**TASK REQUIREMENTS**
Rewrite the data from the line with "Click the Sex cell in row 15" through the end, replacing "screenshot" with "image" and changing nothing else. Leave the pictures out of your answer.

**RECORDS PROVIDED**
--- begin ---

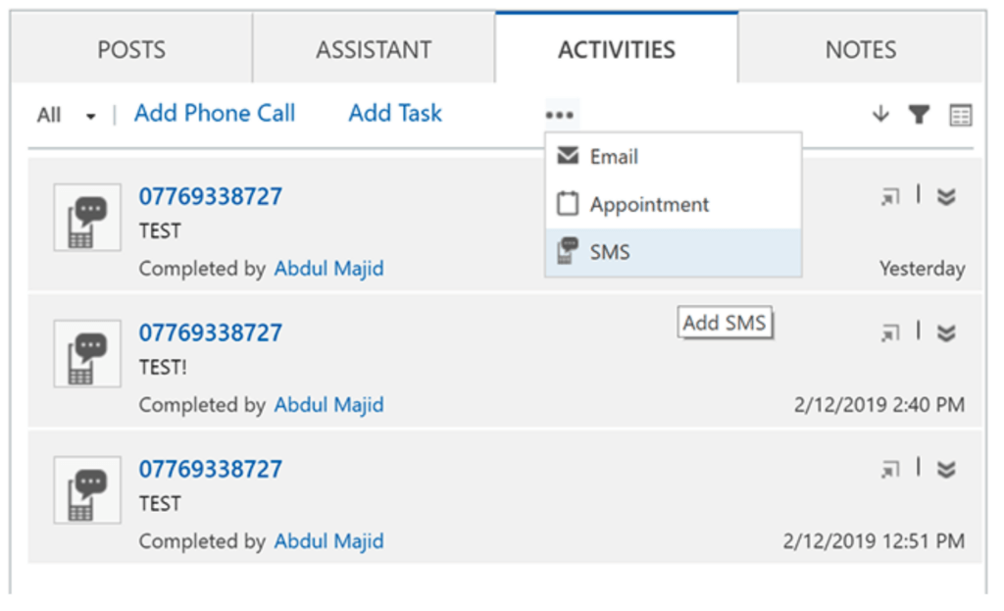Click the sort direction arrow icon

pos(879,115)

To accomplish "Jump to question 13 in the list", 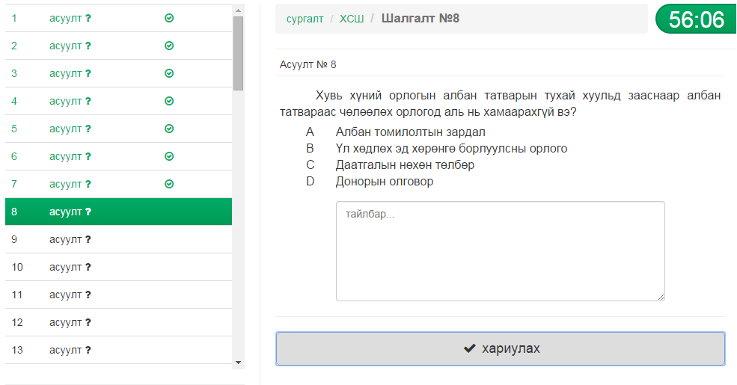I will [x=118, y=351].
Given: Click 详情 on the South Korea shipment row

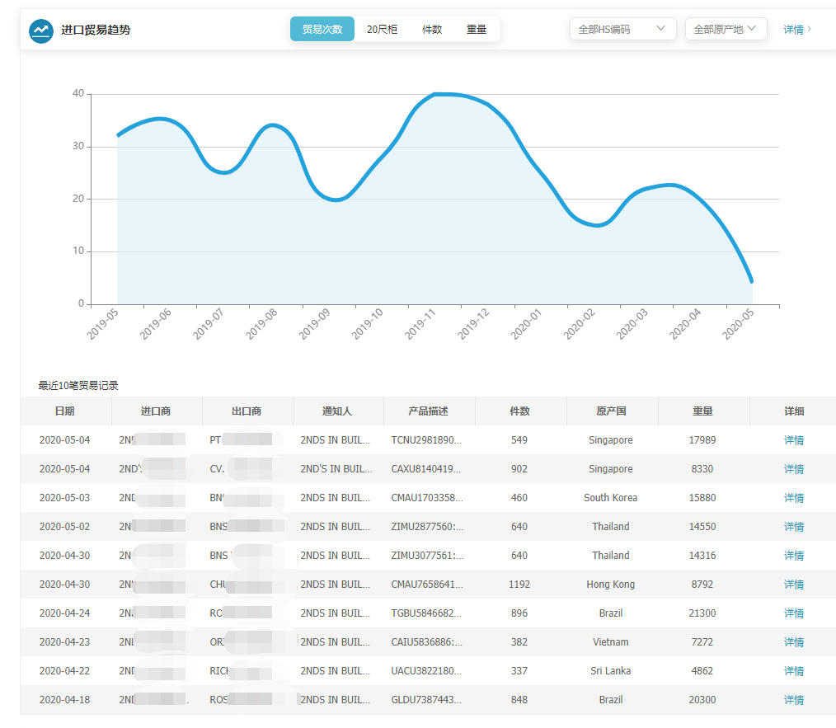Looking at the screenshot, I should [792, 497].
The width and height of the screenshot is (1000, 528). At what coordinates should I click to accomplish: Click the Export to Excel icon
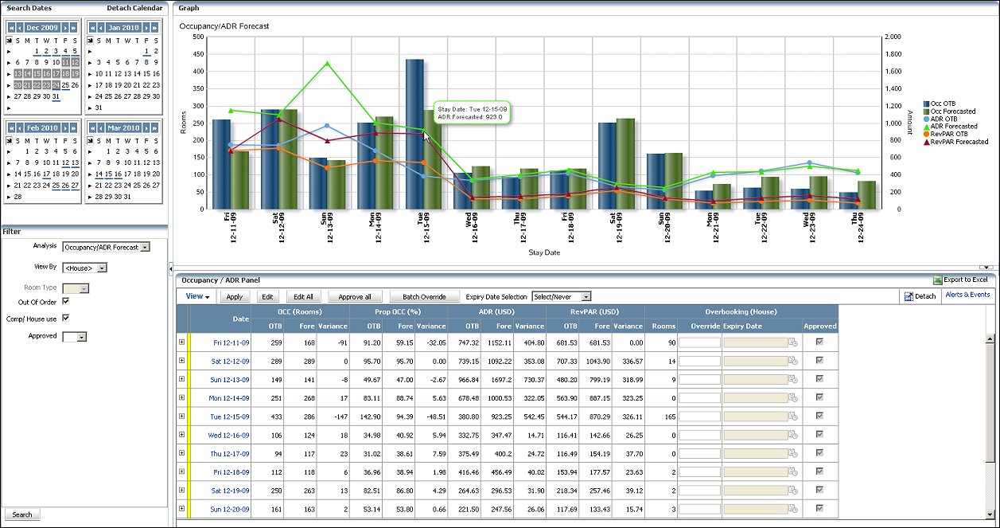pos(937,280)

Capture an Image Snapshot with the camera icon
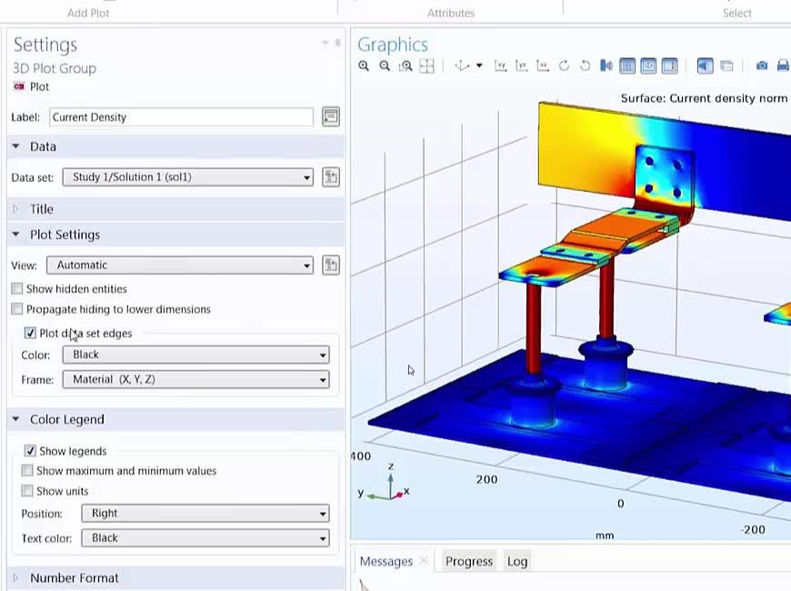[761, 65]
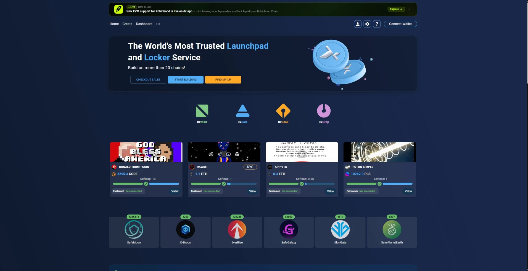This screenshot has height=271, width=528.
Task: Click the FIND MY LP button
Action: click(223, 80)
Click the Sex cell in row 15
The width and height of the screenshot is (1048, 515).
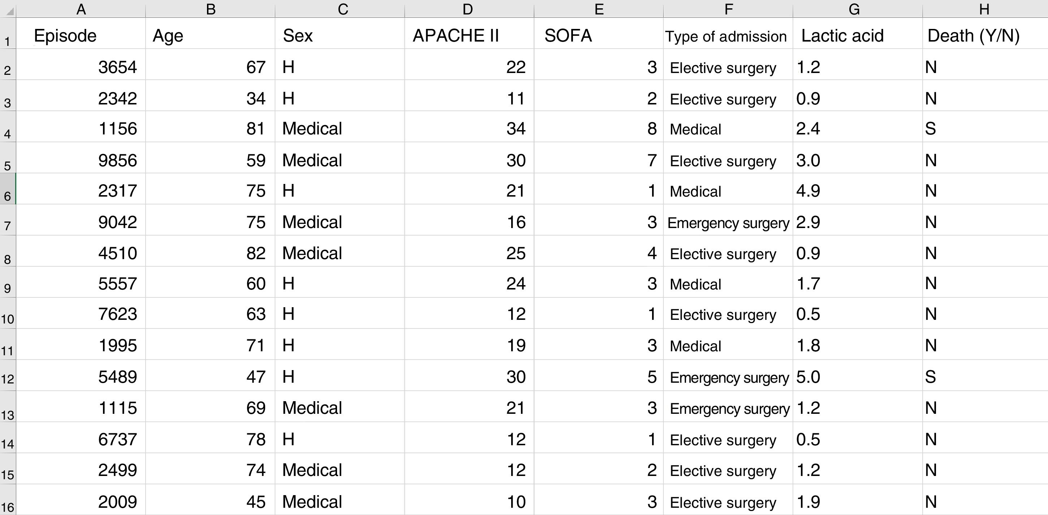339,470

--- end ---

**WRITTEN RESPONSE**
Click the Sex cell in row 15
The width and height of the image is (1048, 515).
339,470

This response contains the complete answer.